[Input]:
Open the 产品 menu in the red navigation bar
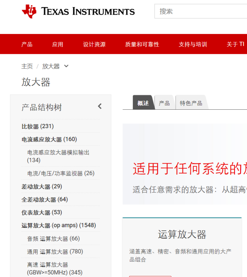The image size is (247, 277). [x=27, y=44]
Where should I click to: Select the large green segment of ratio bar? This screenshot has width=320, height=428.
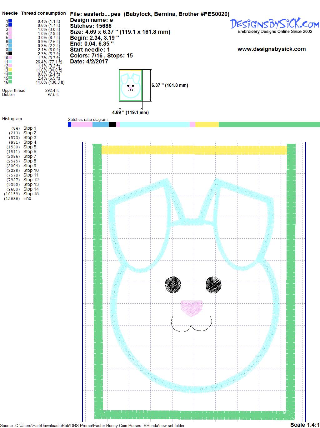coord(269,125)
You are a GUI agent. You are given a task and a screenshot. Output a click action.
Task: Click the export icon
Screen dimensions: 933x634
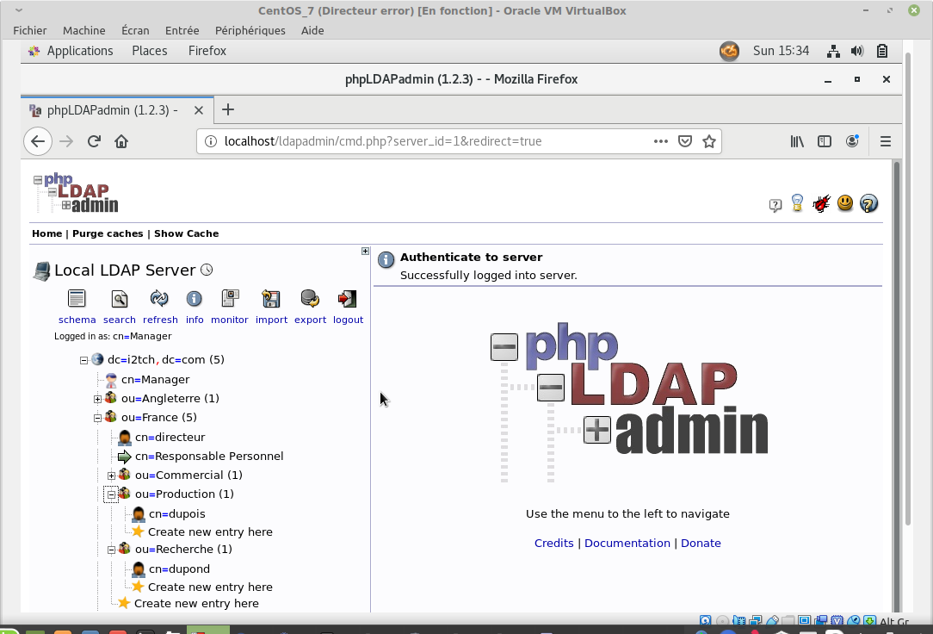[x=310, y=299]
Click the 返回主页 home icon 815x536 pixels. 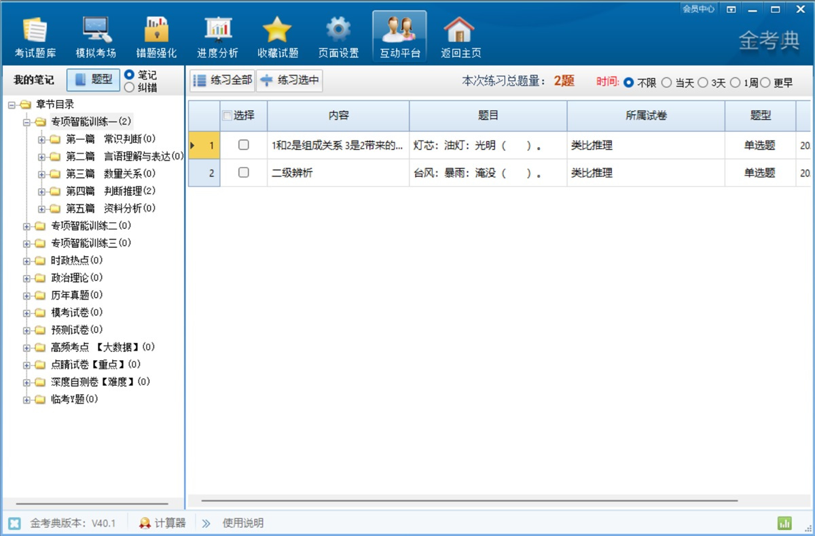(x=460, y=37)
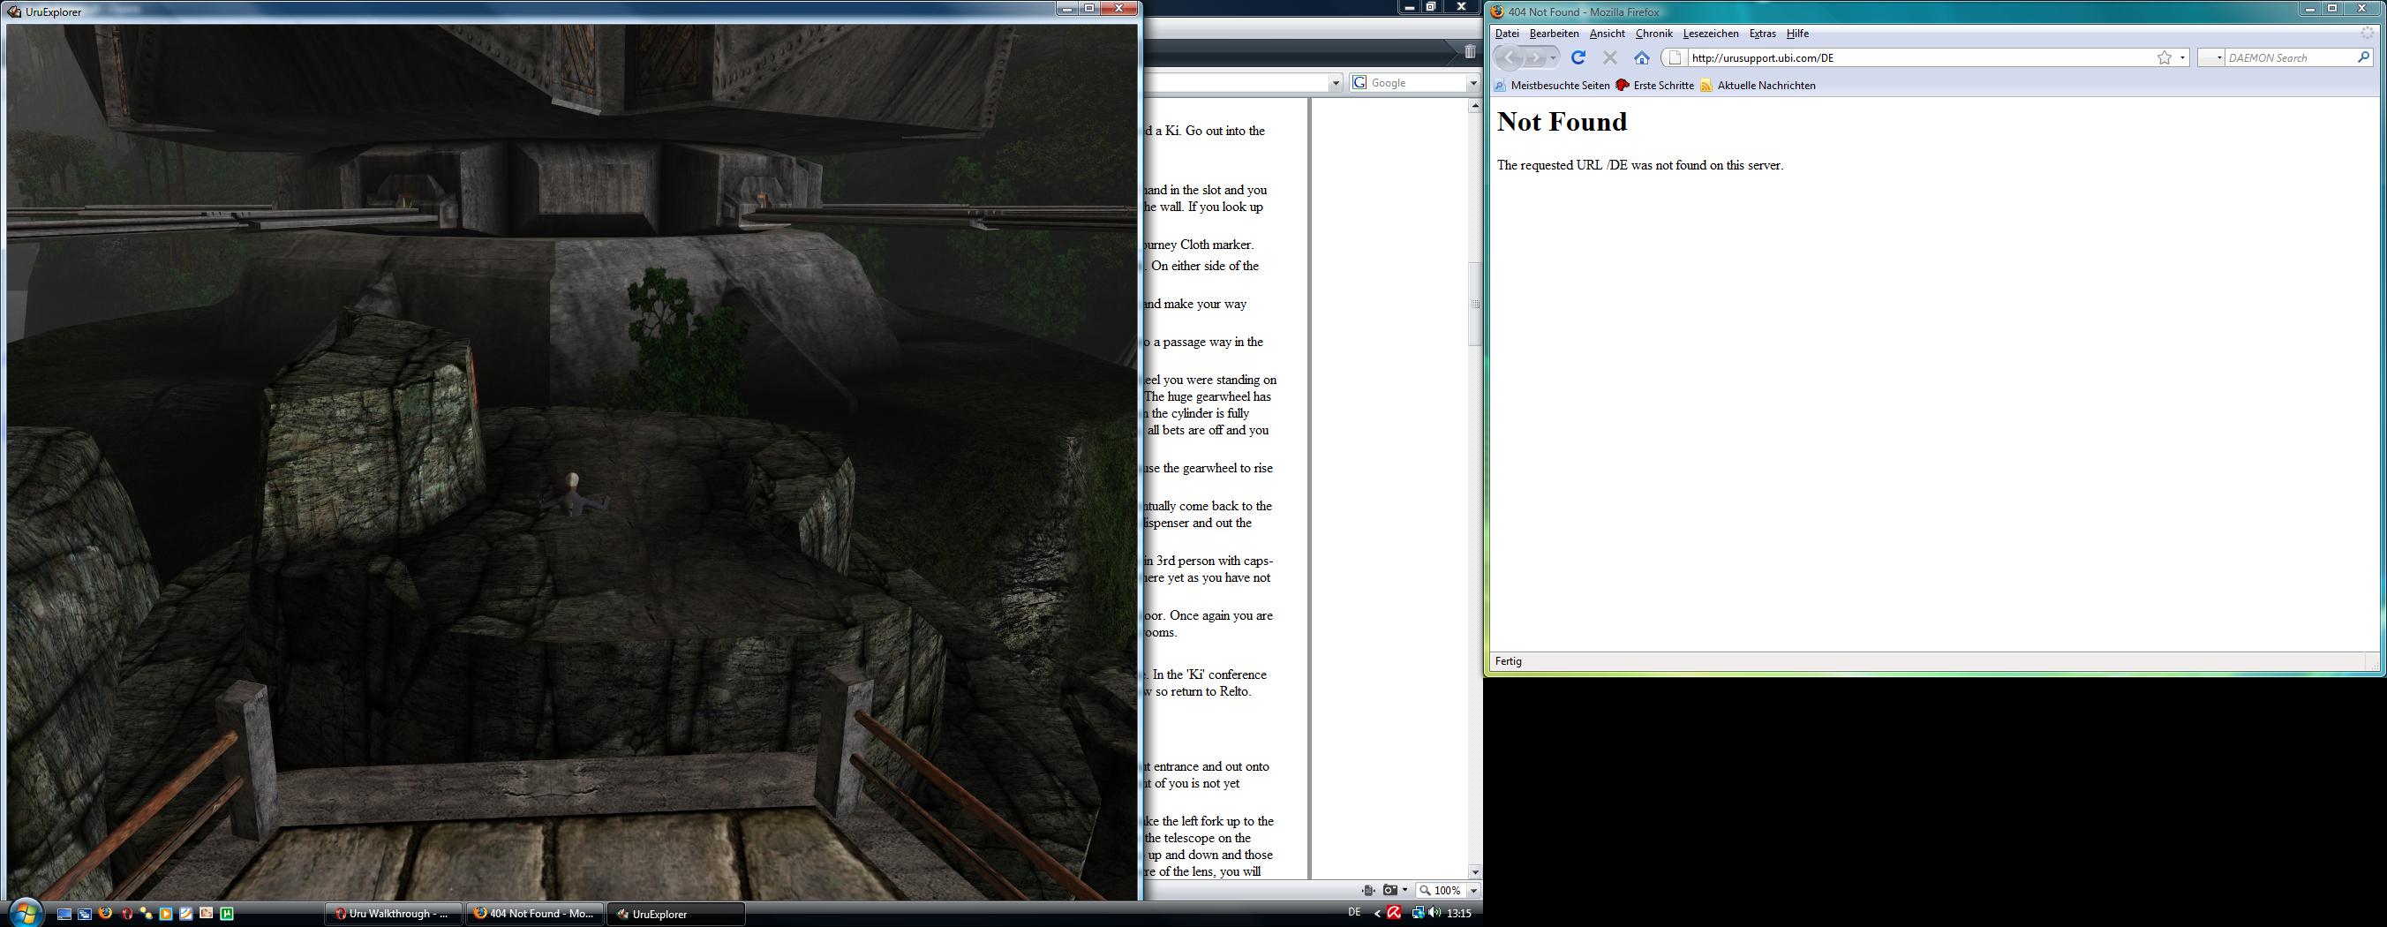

[What to do]:
Pull out every line above that contains the word "screenshot" and copy each one unchanged.

[Exercise output]:
Where should I click to: Select the large green segment of ratio bar? This screenshot has width=320, height=428.
You are a GUI agent. You are given a task and a screenshot. Output a click action.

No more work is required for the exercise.